Adolescents marginaux
Les acteurs de La Jauría “ont eu une vie assez proche de celle de leur personnage” et le réalisateur s’est attaché de façon très sophistiquée à capter leur essence, leur manière de se mouvoir, de se parler, de se taire aussi beaucoup, mais aussi de filmer par-dessus tout, la très étrange disparition de toute part d’enfance en eux, sortes de gangsters revenus de tous les cercles des enfers criminels (drogue, meurtre…) et piégés dans des corps de garçon de douze ans. La Jauría est son premier long, mais ses trois courts métrages (Mirar hacia el sol, El Eden, Damiana) s’étaient déjà tous intéressés à ces enfants et adolescent·es marginaux·ales qu’il filme d’autant mieux qu’il les connaît très bien.

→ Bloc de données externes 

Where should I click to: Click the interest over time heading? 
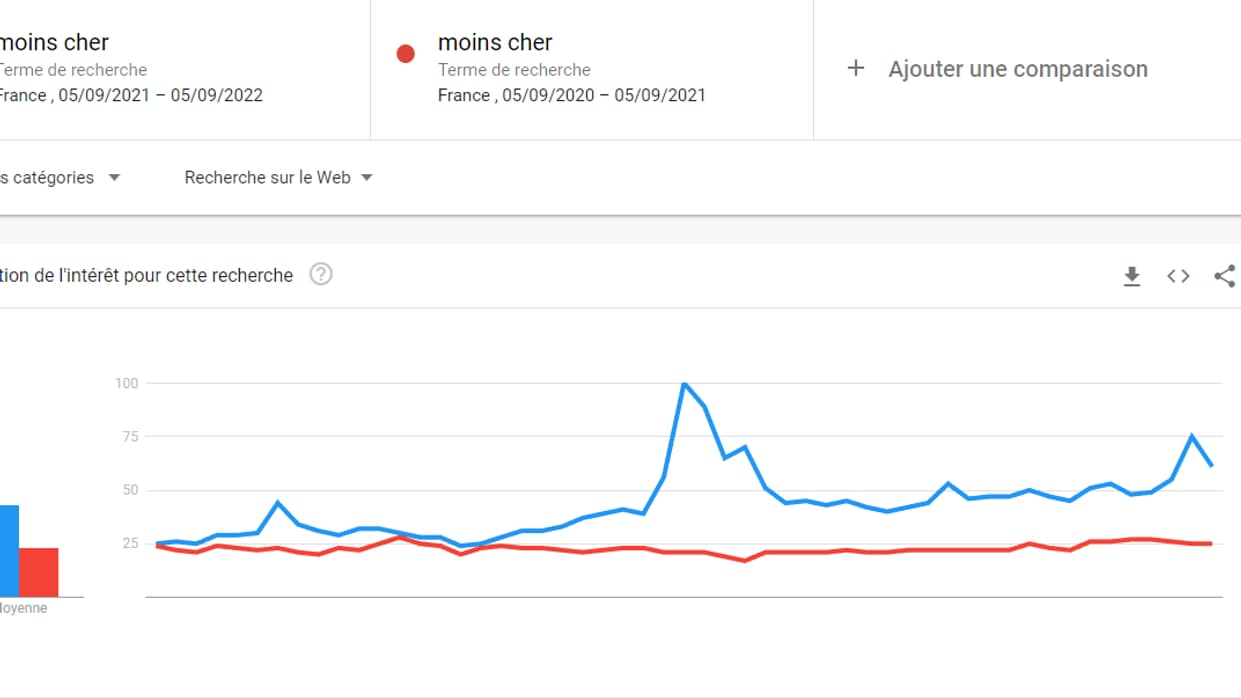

Quand on lui demande s’il a dans son panthéon personnel des grands filmeurs d’enfants, du côté du néoréalisme ou de la Nouvelle Vague par exemple, il répond sans détour : “je ne suis pas un cinéphile né, je n’ai pas vu beaucoup de films anciens”. Le cinéma est venu à lui par le hasard des études, s’étant inscrit à un cursus de réalisation à l’université de Bogotá à défaut d’une meilleure idée. “C’était en partie le hasard, et en partie ce qu’on pourrait appeler une espèce de pulsion juvénile de création antisystème.” Une hubris que le jeune trentenaire assume et qui aboutit aujourd’hui à un premier long saisissant de maturité, dont le geste souverain devrait essaimer toute l’année dans les festivals de continuité cannoise. Son distributeur, Pyramide, a pour l’instant daté sa sortie en salle assez loin, le 5 avril 2023.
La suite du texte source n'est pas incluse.